AW: Customization of nova-scheduler

Sean Mooney smooney at redhat.com
Wed Jun 2 15:04:16 UTC 2021


On Wed, 2021-06-02 at 16:12 +0200, Belmiro Moreira wrote:
> Hi Sean,
> 
> maybe this is the time to bring up again the discussion regarding
> preemptible instances support in Nova.
maybe realistically im not sure we have the capasity to do the detailed design required
this cycle but we could disucss it with an aim to having something ready for next cycle.
i still think this is a valuable capablity which is partly why i brought this topic up with
gibi this morning http://eavesdrop.openstack.org/irclogs/%23openstack-nova/latest.log.html#t2021-06-02T10:26:24
his reply is here http://eavesdrop.openstack.org/irclogs/%23openstack-nova/latest.log.html#t2021-06-02T12:00:03
i was exploring the question does the soon to be intoduced consumer types impact the desgin in any way.

if unified limits was aware of consumer types and we had a placement:consumer_type=premtibale extra spec for example
and we enhanced nova to use that we could adress some of the awkwardness in the current design where you have to have
two project to do quota properly.

effectively i think unified limits + consumer types shoudl probably be a prerequisite.
we might want to revive the pending state also alhtough we now have rebuild form cell 0 i belvie so that may not be reuqied.

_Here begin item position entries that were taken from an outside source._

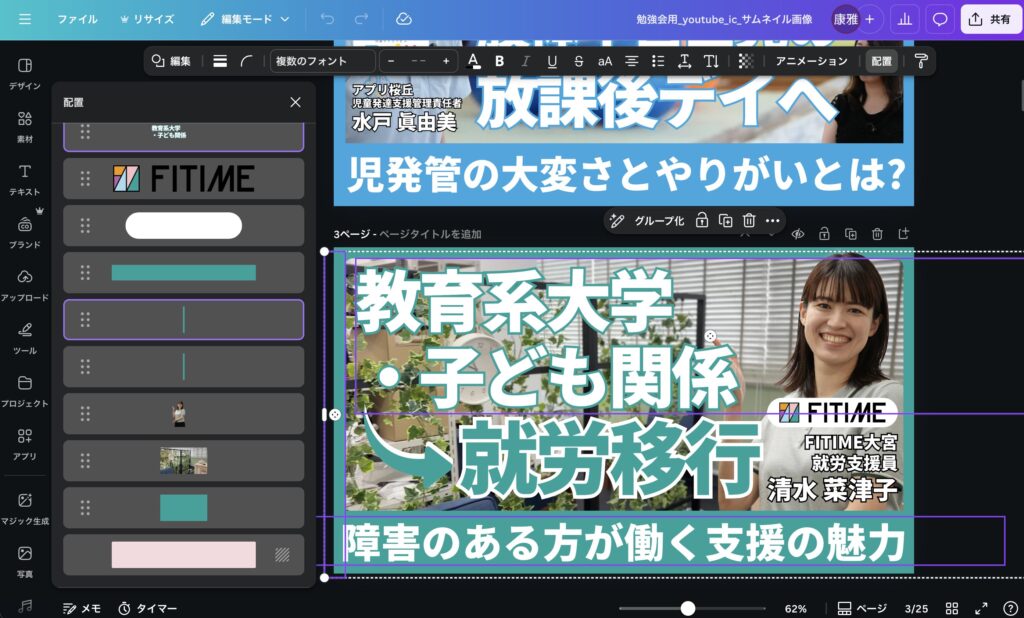This screenshot has width=1024, height=618.
Task: Open the 複数のフォント font selector
Action: point(322,61)
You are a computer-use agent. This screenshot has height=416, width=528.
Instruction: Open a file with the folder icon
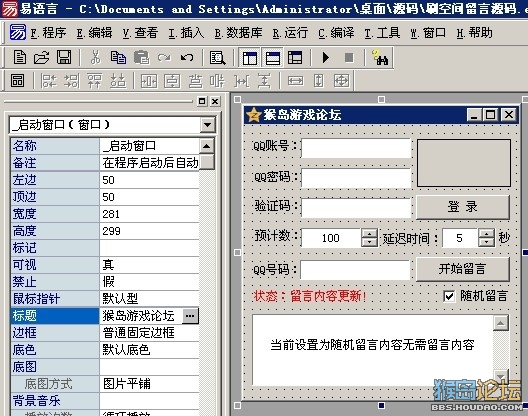point(41,57)
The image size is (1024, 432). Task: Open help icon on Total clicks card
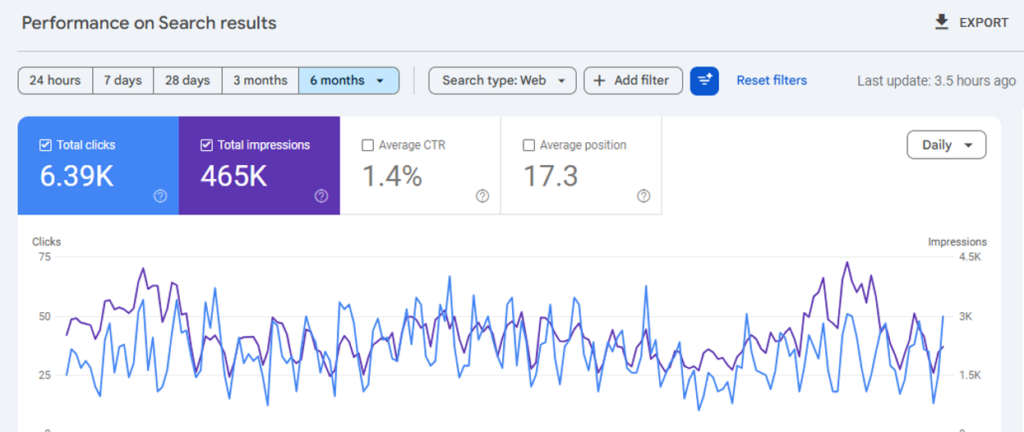coord(160,196)
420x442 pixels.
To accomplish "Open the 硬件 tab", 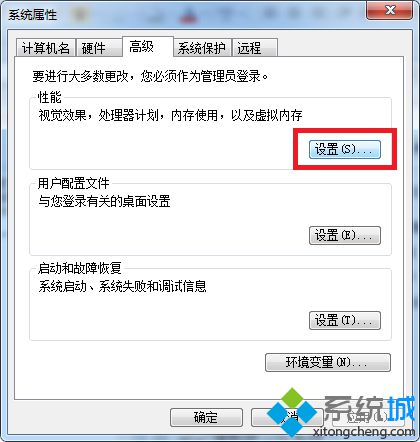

if there is interst in this perhaps we should explore a subteam/popup team to pursue this again?


> 
> Preemptible/Spot instances are available in all of the major public clouds
> to allow a better resource utilization. OpenStack private clouds suffer
> exactly from the same issue.
> 
> There was a lot of work done in this area during the last 3 years.
> 
> Most of the work is summarized by the blogs/presentations/cern-gitlab that
> you mentioned.
> 
> CERN has been running this code in production since 1 year ago. It allows
> us to use the spare capacity in the compute nodes dedicated for specific
> services to run batch workloads.

yep i see utility in it for providing extra cloud capacity for ci also.
> 
> I heard that "ARDC Nectar Research Cloud" is also running it.
> 
> I believe the work that was done is an excellent PoC.
well since cern and netcar are potentialy running it already is that not an endorsement of an
external agent approch :)

> 
> Also, to me this looks like it should be a Nova feature. Having an external
> project to support this functionality it's a huge overhead.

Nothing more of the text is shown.